# YOUR TASK:
Write every line of the records below as a JSON list of strings, one string per line, omitting blank lines.

# GIVEN DATA:
★ ★ ★ ★

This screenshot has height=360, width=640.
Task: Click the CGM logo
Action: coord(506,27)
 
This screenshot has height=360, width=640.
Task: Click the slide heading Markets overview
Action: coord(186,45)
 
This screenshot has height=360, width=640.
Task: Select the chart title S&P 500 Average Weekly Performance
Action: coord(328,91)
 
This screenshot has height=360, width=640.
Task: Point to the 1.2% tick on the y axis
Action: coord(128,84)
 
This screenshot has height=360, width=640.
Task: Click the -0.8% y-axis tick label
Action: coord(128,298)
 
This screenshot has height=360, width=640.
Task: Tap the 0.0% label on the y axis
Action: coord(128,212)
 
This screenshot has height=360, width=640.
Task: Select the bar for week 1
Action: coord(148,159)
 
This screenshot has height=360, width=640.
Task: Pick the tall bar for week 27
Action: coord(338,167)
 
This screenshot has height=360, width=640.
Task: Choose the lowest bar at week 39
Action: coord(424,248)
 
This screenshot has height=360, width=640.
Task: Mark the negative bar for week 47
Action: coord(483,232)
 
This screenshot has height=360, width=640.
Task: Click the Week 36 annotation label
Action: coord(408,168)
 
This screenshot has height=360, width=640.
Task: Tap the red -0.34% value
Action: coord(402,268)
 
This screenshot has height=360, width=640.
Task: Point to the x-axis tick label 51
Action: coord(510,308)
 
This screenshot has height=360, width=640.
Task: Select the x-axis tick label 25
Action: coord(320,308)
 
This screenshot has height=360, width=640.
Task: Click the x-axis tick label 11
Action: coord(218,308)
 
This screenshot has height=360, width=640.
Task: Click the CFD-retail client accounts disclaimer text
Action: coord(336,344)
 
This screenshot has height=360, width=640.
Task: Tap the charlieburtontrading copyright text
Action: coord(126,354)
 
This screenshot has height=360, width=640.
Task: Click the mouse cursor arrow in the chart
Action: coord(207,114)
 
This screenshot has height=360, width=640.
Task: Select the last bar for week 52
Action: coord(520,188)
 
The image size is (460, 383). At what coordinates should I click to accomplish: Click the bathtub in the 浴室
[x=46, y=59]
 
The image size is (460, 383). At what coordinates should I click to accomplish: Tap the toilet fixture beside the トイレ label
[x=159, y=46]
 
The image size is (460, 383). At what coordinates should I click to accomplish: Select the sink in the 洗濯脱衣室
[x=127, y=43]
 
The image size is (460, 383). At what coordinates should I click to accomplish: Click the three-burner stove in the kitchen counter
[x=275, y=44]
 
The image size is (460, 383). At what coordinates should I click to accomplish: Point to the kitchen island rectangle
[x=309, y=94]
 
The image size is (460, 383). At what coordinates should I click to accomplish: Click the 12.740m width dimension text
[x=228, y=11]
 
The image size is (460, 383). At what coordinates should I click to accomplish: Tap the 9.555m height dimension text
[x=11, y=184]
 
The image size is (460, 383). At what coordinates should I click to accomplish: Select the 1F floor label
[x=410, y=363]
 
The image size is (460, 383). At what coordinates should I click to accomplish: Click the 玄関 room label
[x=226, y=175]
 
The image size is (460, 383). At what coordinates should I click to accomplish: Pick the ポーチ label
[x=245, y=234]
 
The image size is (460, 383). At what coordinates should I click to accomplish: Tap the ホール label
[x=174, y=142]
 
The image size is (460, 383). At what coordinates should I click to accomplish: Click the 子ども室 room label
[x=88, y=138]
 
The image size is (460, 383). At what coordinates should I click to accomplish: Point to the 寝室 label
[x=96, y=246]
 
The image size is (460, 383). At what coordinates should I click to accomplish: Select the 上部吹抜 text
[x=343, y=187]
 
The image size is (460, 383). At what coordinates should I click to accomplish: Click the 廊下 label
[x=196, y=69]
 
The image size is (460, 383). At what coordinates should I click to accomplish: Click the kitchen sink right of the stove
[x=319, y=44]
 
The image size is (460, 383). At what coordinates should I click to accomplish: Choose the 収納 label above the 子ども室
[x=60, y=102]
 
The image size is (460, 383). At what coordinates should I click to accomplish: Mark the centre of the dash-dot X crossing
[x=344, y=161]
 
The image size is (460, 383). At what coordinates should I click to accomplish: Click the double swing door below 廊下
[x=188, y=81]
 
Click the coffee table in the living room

★ ★ ★ ★

# COMPLETED TASK:
[
  "This screenshot has height=360, width=640.",
  "Task: Click the CGM logo",
  "Action: coord(506,27)",
  "This screenshot has height=360, width=640.",
  "Task: Click the slide heading Markets overview",
  "Action: coord(186,45)",
  "This screenshot has height=360, width=640.",
  "Task: Select the chart title S&P 500 Average Weekly Performance",
  "Action: coord(328,91)",
  "This screenshot has height=360, width=640.",
  "Task: Point to the 1.2% tick on the y axis",
  "Action: coord(128,84)",
  "This screenshot has height=360, width=640.",
  "Task: Click the -0.8% y-axis tick label",
  "Action: coord(128,298)",
  "This screenshot has height=360, width=640.",
  "Task: Tap the 0.0% label on the y axis",
  "Action: coord(128,212)",
  "This screenshot has height=360, width=640.",
  "Task: Select the bar for week 1",
  "Action: coord(148,159)",
  "This screenshot has height=360, width=640.",
  "Task: Pick the tall bar for week 27",
  "Action: coord(338,167)",
  "This screenshot has height=360, width=640.",
  "Task: Choose the lowest bar at week 39",
  "Action: coord(424,248)",
  "This screenshot has height=360, width=640.",
  "Task: Mark the negative bar for week 47",
  "Action: coord(483,232)",
  "This screenshot has height=360, width=640.",
  "Task: Click the Week 36 annotation label",
  "Action: coord(408,168)",
  "This screenshot has height=360, width=640.",
  "Task: Tap the red -0.34% value",
  "Action: coord(402,268)",
  "This screenshot has height=360, width=640.",
  "Task: Point to the x-axis tick label 51",
  "Action: coord(510,308)",
  "This screenshot has height=360, width=640.",
  "Task: Select the x-axis tick label 25",
  "Action: coord(320,308)",
  "This screenshot has height=360, width=640.",
  "Task: Click the x-axis tick label 11",
  "Action: coord(218,308)",
  "This screenshot has height=360, width=640.",
  "Task: Click the CFD-retail client accounts disclaimer text",
  "Action: coord(336,344)",
  "This screenshot has height=360, width=640.",
  "Task: Tap the charlieburtontrading copyright text",
  "Action: coord(126,354)",
  "This screenshot has height=360, width=640.",
  "Task: Click the mouse cursor arrow in the chart",
  "Action: coord(207,114)",
  "This screenshot has height=360, width=640.",
  "Task: Select the last bar for week 52",
  "Action: coord(520,188)",
  "The image size is (460, 383). At what coordinates should I click to accomplish: Click the bathtub in the 浴室",
  "[x=46, y=59]",
  "The image size is (460, 383). At what coordinates should I click to accomplish: Tap the toilet fixture beside the トイレ label",
  "[x=159, y=46]",
  "The image size is (460, 383). At what coordinates should I click to accomplish: Select the sink in the 洗濯脱衣室",
  "[x=127, y=43]",
  "The image size is (460, 383). At what coordinates should I click to accomplish: Click the three-burner stove in the kitchen counter",
  "[x=275, y=44]",
  "The image size is (460, 383). At what coordinates should I click to accomplish: Point to the kitchen island rectangle",
  "[x=309, y=94]",
  "The image size is (460, 383). At what coordinates should I click to accomplish: Click the 12.740m width dimension text",
  "[x=228, y=11]",
  "The image size is (460, 383). At what coordinates should I click to accomplish: Tap the 9.555m height dimension text",
  "[x=11, y=184]",
  "The image size is (460, 383). At what coordinates should I click to accomplish: Select the 1F floor label",
  "[x=410, y=363]",
  "The image size is (460, 383). At what coordinates should I click to accomplish: Click the 玄関 room label",
  "[x=226, y=175]",
  "The image size is (460, 383). At what coordinates should I click to accomplish: Pick the ポーチ label",
  "[x=245, y=234]",
  "The image size is (460, 383). At what coordinates should I click to accomplish: Tap the ホール label",
  "[x=174, y=142]",
  "The image size is (460, 383). At what coordinates should I click to accomplish: Click the 子ども室 room label",
  "[x=88, y=138]",
  "The image size is (460, 383). At what coordinates should I click to accomplish: Point to the 寝室 label",
  "[x=96, y=246]",
  "The image size is (460, 383). At what coordinates should I click to accomplish: Select the 上部吹抜 text",
  "[x=343, y=187]",
  "The image size is (460, 383). At what coordinates should I click to accomplish: Click the 廊下 label",
  "[x=196, y=69]",
  "The image size is (460, 383). At what coordinates should I click to accomplish: Click the kitchen sink right of the stove",
  "[x=319, y=44]",
  "The image size is (460, 383). At what coordinates should I click to accomplish: Choose the 収納 label above the 子ども室",
  "[x=60, y=102]",
  "The image size is (460, 383). At what coordinates should I click to accomplish: Mark the centre of the dash-dot X crossing",
  "[x=344, y=161]",
  "The image size is (460, 383). At what coordinates should I click to accomplish: Click the double swing door below 廊下",
  "[x=188, y=81]",
  "Click the coffee table in the living room"
]